Word and element locating data:
◆ ◆ ◆

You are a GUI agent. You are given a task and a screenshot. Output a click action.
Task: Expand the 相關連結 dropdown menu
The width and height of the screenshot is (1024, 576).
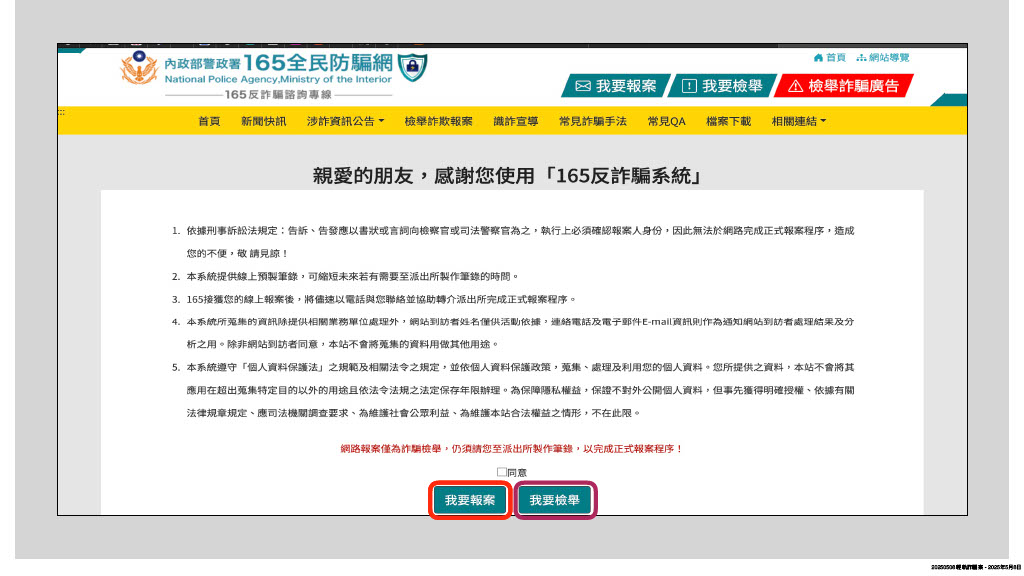point(798,121)
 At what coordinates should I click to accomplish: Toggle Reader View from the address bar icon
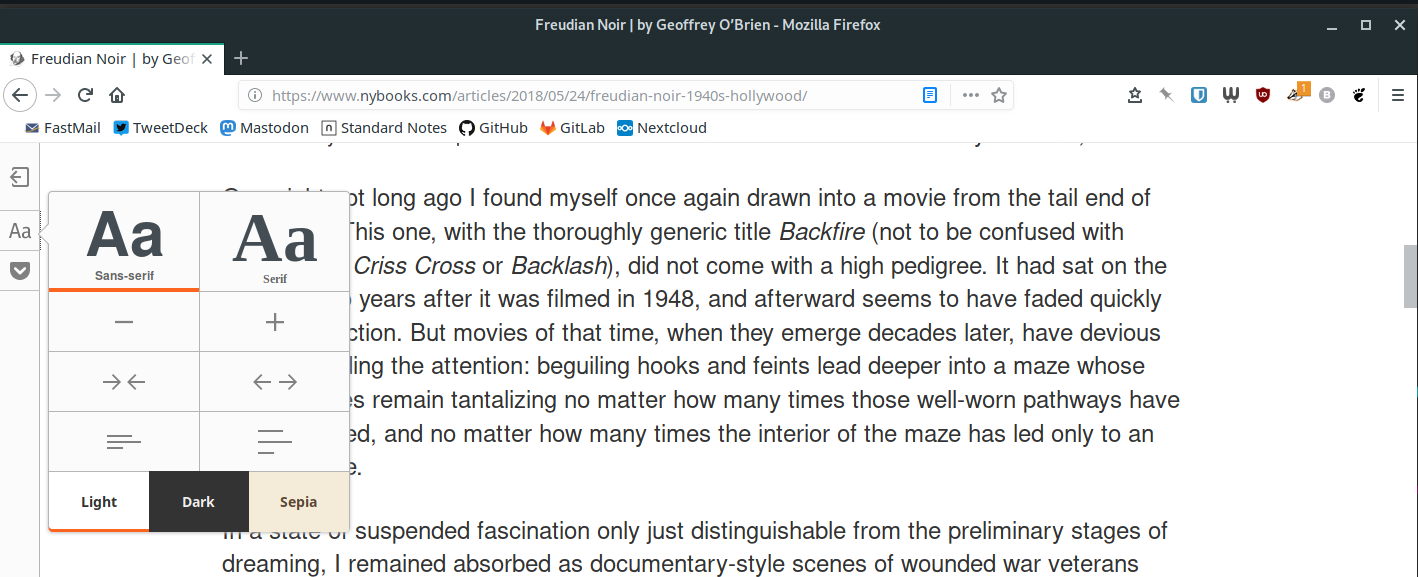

◆ ◆ ◆

*Stated exercise*.
Find each line in the records above that contains the word "click", and copy those lines.

*Written solution*.
You are a GUI agent. You are given a task and a screenshot. Output a click action.
 At what coordinates should I click to accomplish: Toggle Reader View from the address bar icon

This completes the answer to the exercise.